(One or two of you may have seen an earlier version of this post which I deleted by accident)
I had pretty much made up my mind about the t-word.
After all, a huge majority of the trans community - including a lot of younger people - have decided that the word is hate speech, that it is unacceptable in any context, not just as a shout in the street, or a smear in the press, or something said on television. I never felt that strongly - of my four and a half decades in the community, it has only been in the last decade or less that I was ever made to think of it as an insult, rather than as a diminutive that could be used positively or negatively. I intervened in recent controversies because of matters of fact and accusations of untruth in a matter in which I, by dint of being around still, could speak for people who are in some cases a quarter of a century dead. I feel no tie to the word sufficient to make me oppose a clear consensus who are a lot more upset by it than I am.
This is why, though I love Kate Bornstein as a dear friend, I told her the other night that she should bow to popular pressure in this matter, even though I deprecate the attacks on her. I am not going to the stake for a word I don't especially like, even though I have felt bullied by some people's tone on this, especially when they seemed to be telling me that I could not have had experiences I had decades ago.
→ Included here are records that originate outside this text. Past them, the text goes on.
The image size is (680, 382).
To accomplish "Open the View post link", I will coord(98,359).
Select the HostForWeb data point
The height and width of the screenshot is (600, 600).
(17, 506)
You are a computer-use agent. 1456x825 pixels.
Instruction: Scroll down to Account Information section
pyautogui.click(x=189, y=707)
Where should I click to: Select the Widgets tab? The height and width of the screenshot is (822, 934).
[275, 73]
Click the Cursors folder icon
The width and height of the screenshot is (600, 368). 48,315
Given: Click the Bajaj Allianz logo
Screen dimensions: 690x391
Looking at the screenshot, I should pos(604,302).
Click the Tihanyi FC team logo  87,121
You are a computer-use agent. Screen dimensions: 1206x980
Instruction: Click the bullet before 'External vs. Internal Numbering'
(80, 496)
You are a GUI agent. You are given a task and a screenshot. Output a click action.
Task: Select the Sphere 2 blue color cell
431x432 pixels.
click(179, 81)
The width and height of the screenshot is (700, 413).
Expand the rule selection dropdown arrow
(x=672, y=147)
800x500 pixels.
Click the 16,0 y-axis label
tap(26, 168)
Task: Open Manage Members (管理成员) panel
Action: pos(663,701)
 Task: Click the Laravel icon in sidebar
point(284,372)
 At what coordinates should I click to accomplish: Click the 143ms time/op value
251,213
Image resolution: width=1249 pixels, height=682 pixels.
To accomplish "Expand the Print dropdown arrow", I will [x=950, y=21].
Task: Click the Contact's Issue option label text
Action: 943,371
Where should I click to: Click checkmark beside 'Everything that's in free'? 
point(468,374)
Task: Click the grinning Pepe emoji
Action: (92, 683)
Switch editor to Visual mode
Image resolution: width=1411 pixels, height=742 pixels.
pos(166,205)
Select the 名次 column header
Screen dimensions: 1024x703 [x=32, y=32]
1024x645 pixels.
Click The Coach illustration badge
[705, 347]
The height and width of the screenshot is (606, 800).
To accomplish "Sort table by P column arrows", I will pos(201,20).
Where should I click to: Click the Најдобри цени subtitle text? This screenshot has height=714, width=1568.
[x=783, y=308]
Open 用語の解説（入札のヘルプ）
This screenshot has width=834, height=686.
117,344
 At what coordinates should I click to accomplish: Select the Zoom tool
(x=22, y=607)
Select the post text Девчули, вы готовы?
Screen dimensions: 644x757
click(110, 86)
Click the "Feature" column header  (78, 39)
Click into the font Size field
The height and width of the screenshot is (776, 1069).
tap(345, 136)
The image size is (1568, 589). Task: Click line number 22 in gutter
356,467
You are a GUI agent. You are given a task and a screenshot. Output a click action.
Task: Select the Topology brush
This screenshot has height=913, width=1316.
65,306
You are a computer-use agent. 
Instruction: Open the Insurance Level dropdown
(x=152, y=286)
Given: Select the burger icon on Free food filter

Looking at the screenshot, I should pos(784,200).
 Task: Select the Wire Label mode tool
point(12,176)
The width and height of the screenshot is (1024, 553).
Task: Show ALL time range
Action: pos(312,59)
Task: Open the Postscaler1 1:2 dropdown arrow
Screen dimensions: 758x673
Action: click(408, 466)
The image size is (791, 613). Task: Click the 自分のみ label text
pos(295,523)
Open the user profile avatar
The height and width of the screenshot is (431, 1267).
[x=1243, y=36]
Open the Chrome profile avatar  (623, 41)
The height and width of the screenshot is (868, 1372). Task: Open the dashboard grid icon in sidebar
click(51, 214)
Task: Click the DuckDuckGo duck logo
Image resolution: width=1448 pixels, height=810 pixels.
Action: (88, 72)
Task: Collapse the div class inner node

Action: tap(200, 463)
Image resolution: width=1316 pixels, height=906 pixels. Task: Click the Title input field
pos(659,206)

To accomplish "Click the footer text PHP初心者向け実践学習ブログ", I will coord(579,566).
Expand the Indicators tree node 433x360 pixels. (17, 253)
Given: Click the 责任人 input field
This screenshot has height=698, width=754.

However, experience is all.
This afternoon, the London TDOR ceremony was incredibly powerful and moving. I got to do my poem - there was some wonderful music - the reading of the names was so affecting that the readers broke down a few times, especially when they got to the toddler in the USA murdered for not being butch enough.
A singer came on at the end - she is wonderful and a friend and I am not going to drag her name into it so that people who were not there can vilify her. She sang 'Good to Mother' and 'Changes' and a version of the old Peggy Lee song 'Woman' rewritten as 'Tranny'. One or two people may have been outraged, but most of the sixty or so people present were cheering, laughing and beating out the rhythm on our desks. There were tears of joy where a few minutes before there had just been tears.
So maybe it does depend on context after all. Maybe in the right context it can be life-affirming. That's what I experienced anyway.
Now shoot me
Later There is a point here which I had to think about during the comments, which is that my assumption that there is in fact a huge majority against the word because a lot of people in the blogosphere say that there is, is not a correct one. Actually, I don't know what the community thinks - I know the very varying views of my friends, and what I had come to think.
I unequivocally withdraw any talk of a majority - I genuinely do not know whether there is one or not. There clearly wasn't yesterday.
On a broader point, we need to beware - and I take my own position in this very self critically - of establishing orthodoxy through online communication. Apart from anything else, itis so very easy to be persuaded not that something is necessarily true, but that it might well be true, and that all the cool kids are saying it is.